University of California President Janet Napolitano announced Thursday that the UC will expand its college-eligibility tracking system to students at San Diego’s Morse High School.
Morse joins 338 other high schools in almost 50 districts across the state that use UC’s Transcript Evaluation Service, which uses data on completed and required classes to map out whether a student is eligible for admission to a UC or California State University school.
According to UC officials, schools that have used TES for at least three consecutive years since its launch four years ago have seen their students’ UC eligibility rise by 21 percent and CSU eligibility by 32 percent.
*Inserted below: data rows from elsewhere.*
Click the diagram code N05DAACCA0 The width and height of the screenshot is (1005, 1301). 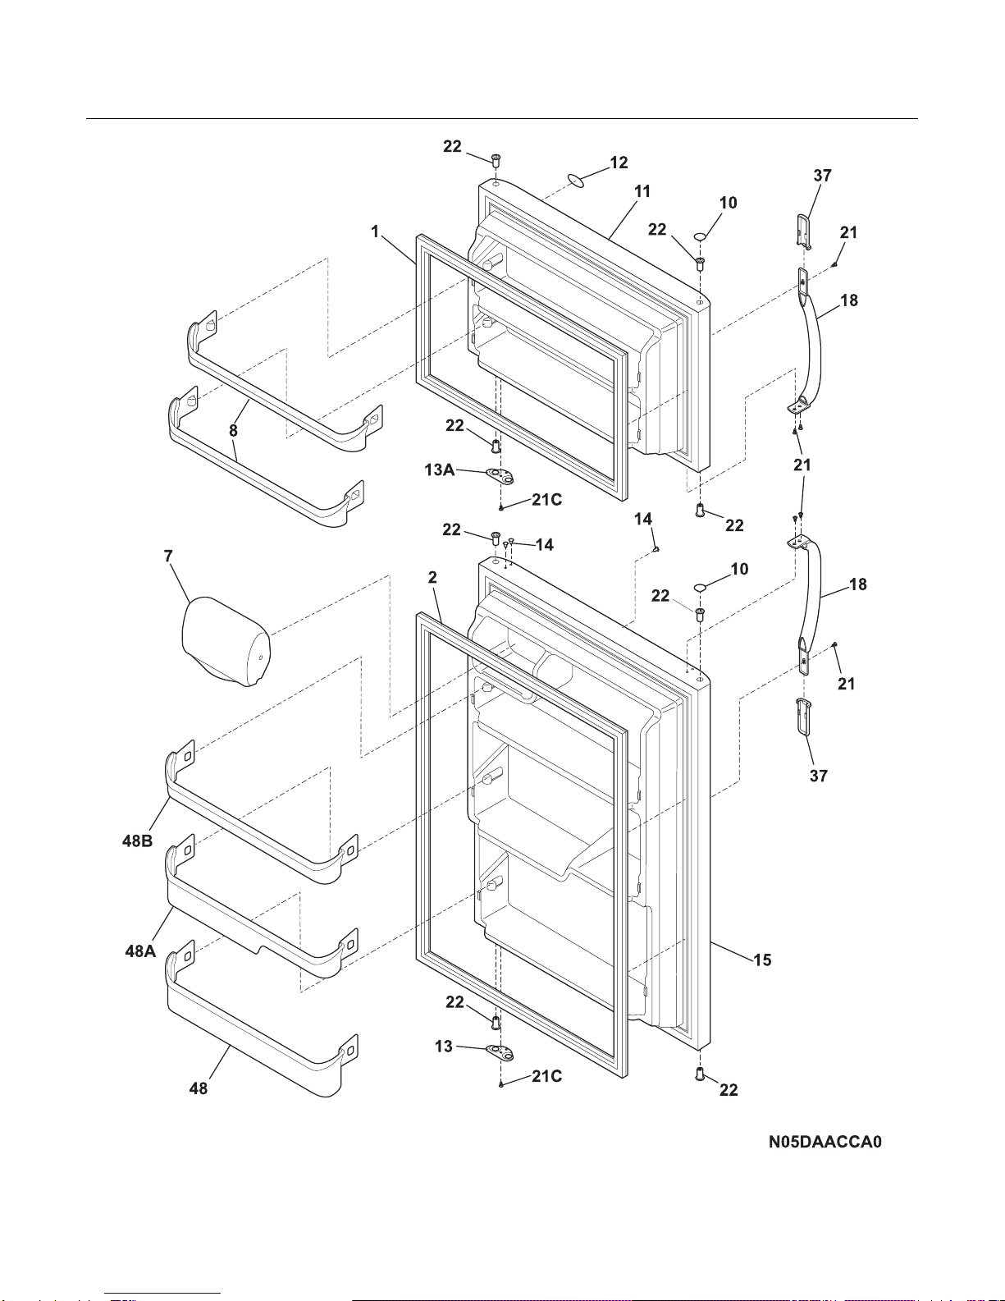tap(825, 1142)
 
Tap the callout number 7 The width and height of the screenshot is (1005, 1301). tap(169, 557)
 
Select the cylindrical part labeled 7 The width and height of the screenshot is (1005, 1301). tap(226, 641)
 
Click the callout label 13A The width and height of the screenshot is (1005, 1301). tap(440, 470)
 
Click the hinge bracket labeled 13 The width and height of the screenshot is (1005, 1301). tap(500, 1052)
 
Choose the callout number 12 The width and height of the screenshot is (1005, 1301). tap(619, 163)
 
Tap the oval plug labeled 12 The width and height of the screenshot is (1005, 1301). tap(575, 181)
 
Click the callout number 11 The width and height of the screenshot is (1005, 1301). tap(642, 191)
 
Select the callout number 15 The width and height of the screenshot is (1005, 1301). tap(762, 960)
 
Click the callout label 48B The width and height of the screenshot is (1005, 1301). tap(138, 841)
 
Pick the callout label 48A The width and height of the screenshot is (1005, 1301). tap(140, 951)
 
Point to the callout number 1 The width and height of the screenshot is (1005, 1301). tap(375, 231)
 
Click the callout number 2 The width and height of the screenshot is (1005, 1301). tap(432, 577)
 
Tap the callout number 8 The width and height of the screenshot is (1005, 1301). tap(233, 430)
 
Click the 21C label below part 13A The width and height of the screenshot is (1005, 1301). tap(546, 499)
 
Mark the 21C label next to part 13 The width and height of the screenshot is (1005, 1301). tap(546, 1076)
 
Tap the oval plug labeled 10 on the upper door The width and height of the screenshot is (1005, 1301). tap(701, 238)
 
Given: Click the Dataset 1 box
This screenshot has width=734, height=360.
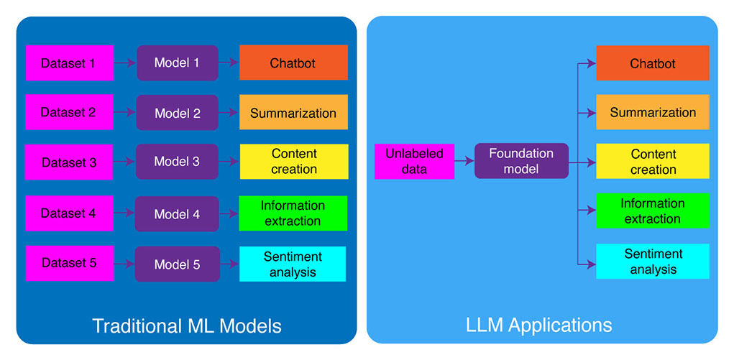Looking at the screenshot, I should point(69,63).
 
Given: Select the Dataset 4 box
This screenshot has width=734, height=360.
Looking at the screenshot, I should point(69,213).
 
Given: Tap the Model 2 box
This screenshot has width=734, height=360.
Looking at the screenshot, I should point(177,113).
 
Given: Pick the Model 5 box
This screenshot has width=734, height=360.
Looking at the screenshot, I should point(177,264).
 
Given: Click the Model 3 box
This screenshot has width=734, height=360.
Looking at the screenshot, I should point(177,162).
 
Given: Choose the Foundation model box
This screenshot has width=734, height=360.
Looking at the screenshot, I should point(521,161).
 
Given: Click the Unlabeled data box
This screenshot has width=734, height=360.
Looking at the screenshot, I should point(414,161).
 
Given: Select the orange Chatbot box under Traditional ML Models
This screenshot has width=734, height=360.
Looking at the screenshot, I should point(293,63).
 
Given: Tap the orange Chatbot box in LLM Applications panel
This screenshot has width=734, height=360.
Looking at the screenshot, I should point(652,63).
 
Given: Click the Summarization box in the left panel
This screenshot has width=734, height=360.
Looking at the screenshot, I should point(293,112).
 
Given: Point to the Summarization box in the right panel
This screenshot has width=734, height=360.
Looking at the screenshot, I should point(652,112).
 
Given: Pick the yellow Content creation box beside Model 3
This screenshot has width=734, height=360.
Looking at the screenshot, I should point(293,162).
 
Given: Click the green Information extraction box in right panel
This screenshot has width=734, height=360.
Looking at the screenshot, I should point(652,211).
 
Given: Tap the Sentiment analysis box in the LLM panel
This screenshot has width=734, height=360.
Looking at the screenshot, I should point(652,261).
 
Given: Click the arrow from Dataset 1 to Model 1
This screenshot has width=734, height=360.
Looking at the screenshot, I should point(125,63).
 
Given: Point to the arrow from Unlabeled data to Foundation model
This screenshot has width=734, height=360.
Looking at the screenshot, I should point(464,162).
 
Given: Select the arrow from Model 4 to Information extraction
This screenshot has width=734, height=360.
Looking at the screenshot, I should point(229,213).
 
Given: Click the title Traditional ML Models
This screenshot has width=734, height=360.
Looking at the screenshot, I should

Counselors at participating high schools have also seen an uptick in students taking steps like completing the SAT and ACT to prepare for college.
“This tool will be instrumental in helping Morse’s students, teachers and counselors monitor all students’ UC and CSU eligibility as we work together to ensure that our students are on track for graduation and prepared for college,” said Morse High Principal Cynthia Larkin.
Napolitano made the announcement while visiting Morse High School this morning with UC San Diego Chancellor Pradeep Khosla, as part of the Achieve UC initiative to encourage students from socioeconomically disadvantaged demographics to attend a college or university.
According to UC officials, 78 percent of Morse High students come from disadvantaged backgrounds and many of them will be first-generation college students should they attend a post-secondary school.
“This tool can make a tremendous difference in shaping a student’s academic future,” Napolitano said. “We want to encourage hardworking students from all backgrounds to attend a UC school, while equipping them with the support and resources to apply.”
Students at participating schools can access TES at transcriptevaluationservice.com.